LES DERNIERS MORTS (Etats Unis d'Amérique) :
Deux Marines sont les derniers américains morts au combat le 29 avril 1975, la veille de la chute de Saïgon.
Le caporal Darwin Judge, 19 ans, et le caporal Charles McMahon, 21 ans, appartenaient à l'unité chargée de l'évacuation de
Saïgon.
Ils sont tués lors d'un bombardement des forces communistes sur la base aérienne de Tan Son Nhut, dans la banlieue de
Saïgon.
Deux autres Marines, le capitaine William Nystul, 29 ans, et le lieutenant Michael Shea, 25 ans, meurent également le 29 avril
lors de la chute en mer de leur hélicoptère.
JEAN-MARIE MERILLON (France) :
Surnommé "Mémé", l'ambassadeur de France à Saïgon Jean-Marie Mérillon joue un rôle majeur dans la tentative avortée de
mettre en place une "troisième force" censée être acceptable pour les dirigeants communistes de Hanoï.
Mérillon, un proche du président français Valery Giscard d'Estaing, encourage la nomination du général Duong Van Minh à la
présidence du Sud-Vietnam.
Mais, au moment où les troupes sud-vietnamiennes s'enfoncent dans le chaos, Hanoï refuse un tel compromis et le "Grand
Minh" ainsi surnommé en raison de sa taille, est acculé à la reddition.
LE DUAN (Nord Vietnam) :
Le Duan, le successeur de Ho Chi Minh, est Secrétaire général du Parti communiste vietnamien au moment de la chute de
Saïgon.
Il devient le plus important dirigeant du Nord-Vietnam après la mort d'Ho Chi Minh en 1969, un an après une offensive des
Vietcongs contre plusieurs villes et provinces du centre au sud du Vietnam dont il était l'un des principaux artisans.
Cette offensive du Têt 1968 s'est traduite par un échec militaire.
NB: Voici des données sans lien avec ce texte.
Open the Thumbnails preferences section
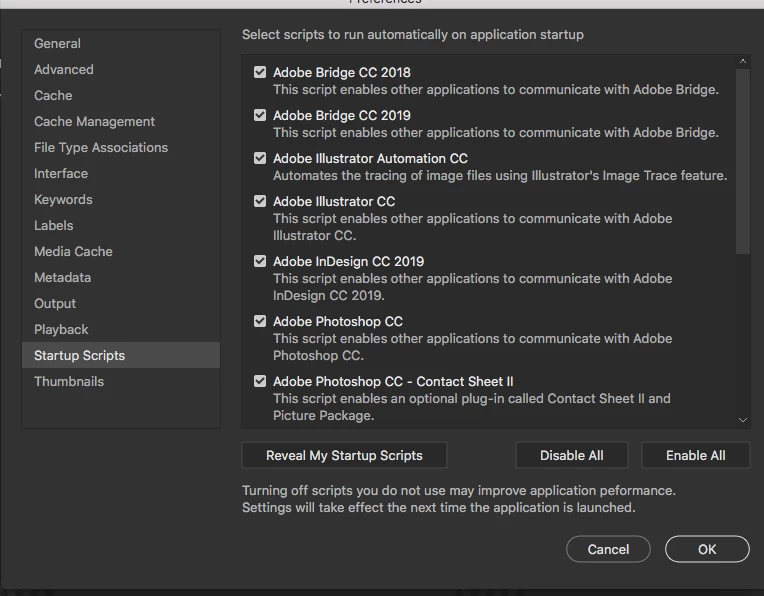Screen dimensions: 764x596 (69, 381)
Aux Etats-Unis, pourtant, elle a suscité un mouvement
d'opinion contre la guerre qui ira grandissant, et constitué pour Washington un revers politique qui s'avèrera déterminant.
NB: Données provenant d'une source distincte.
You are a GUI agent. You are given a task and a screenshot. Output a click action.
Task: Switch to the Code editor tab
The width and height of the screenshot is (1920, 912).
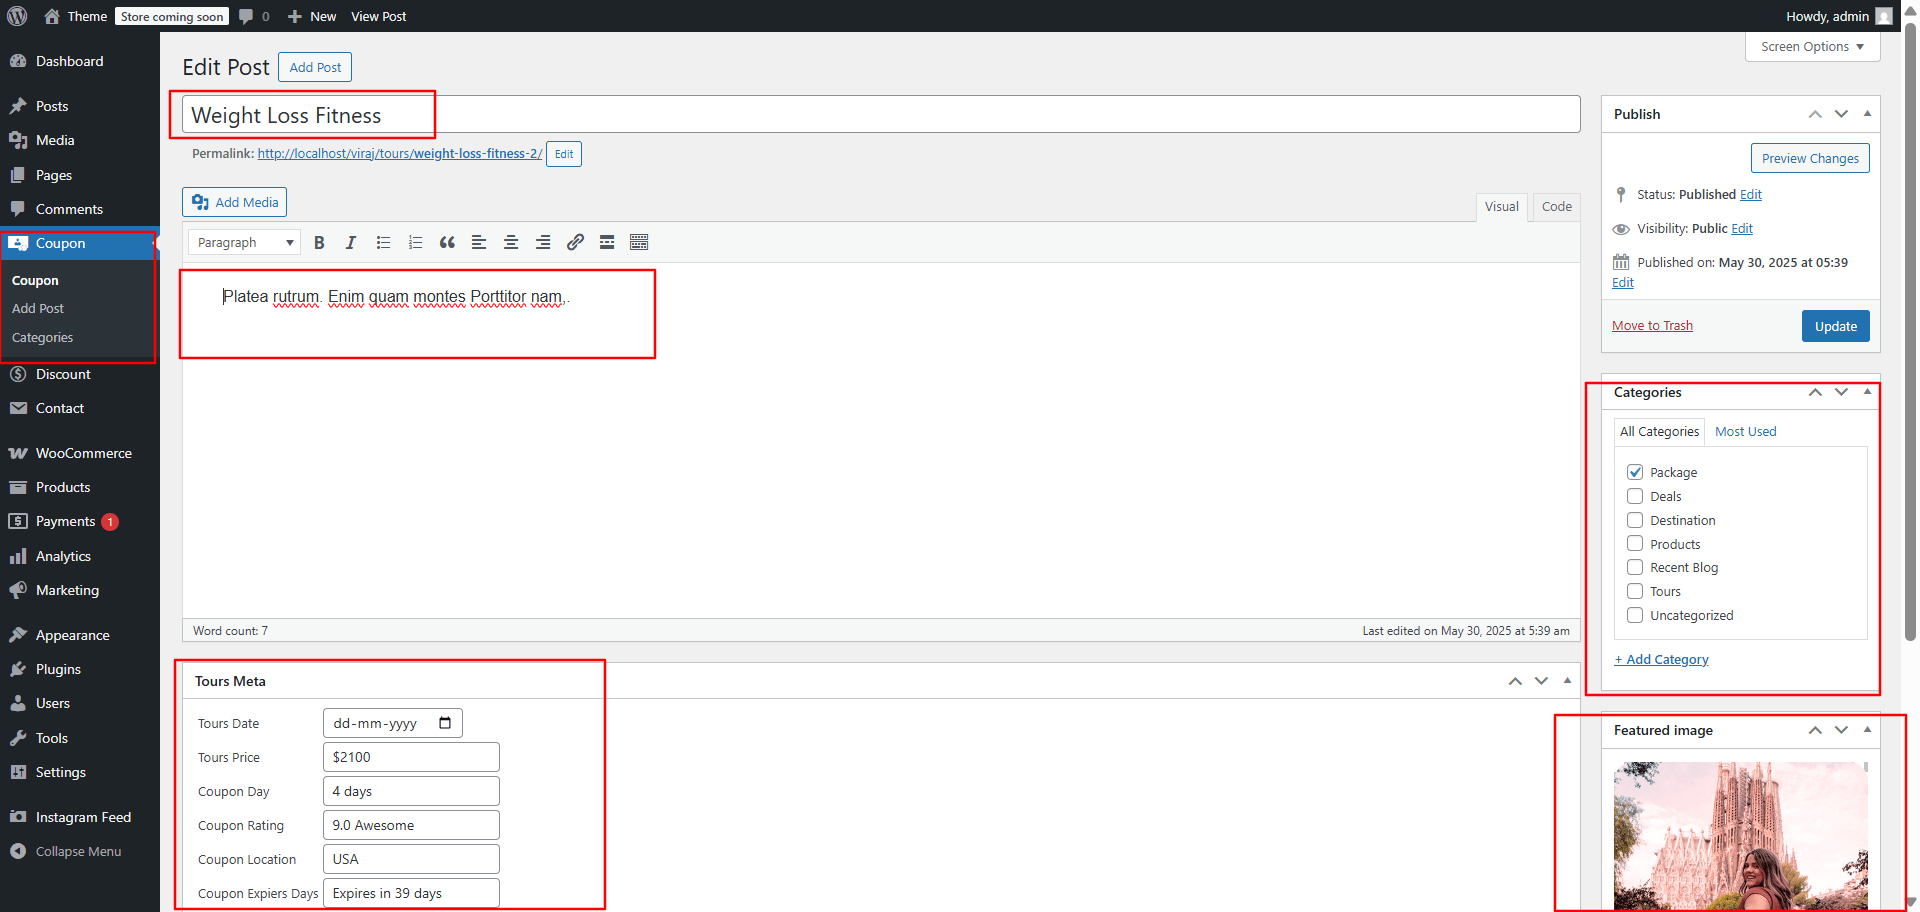coord(1556,207)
Dès son accession à la tête du pays, la libération du Sud-Vietnam devient l'objectif prioritaire de Le Duan.
Né en avril 1907 dans une famille pauvre du centre, Le Duan rejoint le Parti communiste indochinois dès sa création par Ho
Chi Minh en 1930 et devient l'un des deux principaux responsables, avec le général Vo Nguyen Giap, de la lutte armée du sud
contre l'administration coloniale française.
Considéré comme un théoricien "pragmatique", il lance en 1957 le "programme de révolution au sud" organisant les forces
vietcongs et est l'auteur de la tactique "négocier en combattant".
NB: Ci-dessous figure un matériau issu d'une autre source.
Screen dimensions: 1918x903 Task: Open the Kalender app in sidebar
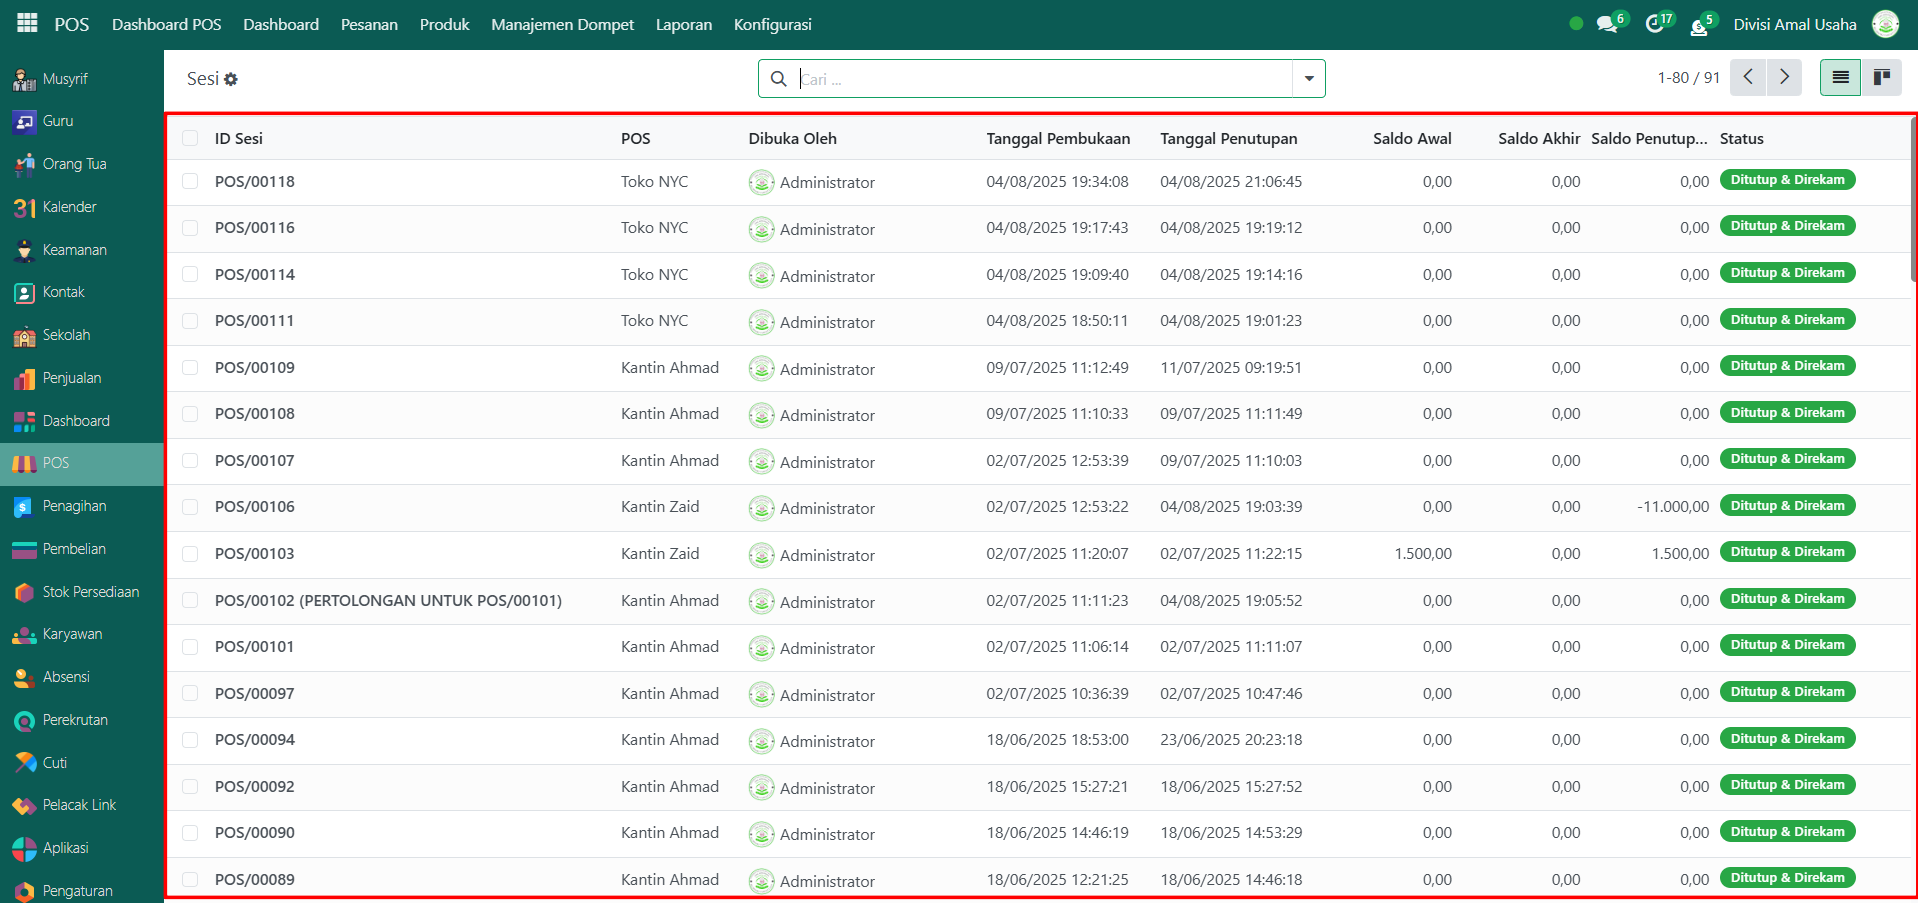pyautogui.click(x=69, y=207)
Homme d'action et de terrain, Le Duan soutient personnellement en 1964 et 1975 un engagement militaire accru des forces
vietcongs au sud où il estime que les conditions se prêtent au déclenchement d'une offensive générale.
Le Duan reste le grand "patron" du Parti communiste vietnamien jusqu'à sa mort en juillet 1986.
LE DUC THO (Nord Vietnam):
Le Duc Tho sort de l'ombre pour négocier et signer en 1973 les accords de Paris qui mettent fin à l'engagement militaire
américain au Vietnam.
C'est à Paris que Le Duc Tho devient l'un des dirigeants vietnamiens les plus connus sur la scène internationale après de
longues et dures négociations avec le négociateur américain Henry Kissinger.
Dès 1968, Le Duc Tho occupe une place essentielle dans la conduite des négociations avec Washington comme conseiller
spécial auprès de la délégation nord-vietnamienne aux pourparlers de paix à Paris, puis comme chef de délégation.
Il refuse le Prix Nobel de la paix qui lui est décerné en 1973 en même temps qu'à Henry Kissinger.
Né en 1910 dans une famille aisée du Nord du Vietnam, il commence très tôt à militer contre la présence française et est l'un
des premiers à rejoindre en 1930 les rangs du Parti communiste indochinois fondé par Ho Chi Minh.
En 1975, le Bureau politique délègue Le Duc Tho au sud pour superviser l'offensive générale menée sous la direction du
général Van Tien Dung qui a conduit en 55 jours à la chute du régime de Saïgon.
Longemps resté extrêmement influent dans les instances dirigeantes du Parti, Le Duc Tho meurt en 1990 à Hanoï, à l'âge de 80
ans.
VO NGUYEN GIAP (Nord Vietnam) :
Le général Vo Nguyen Giap, héros de Dien Bien Phu, est l'un des principaux artisans de la victoire des forces communistes.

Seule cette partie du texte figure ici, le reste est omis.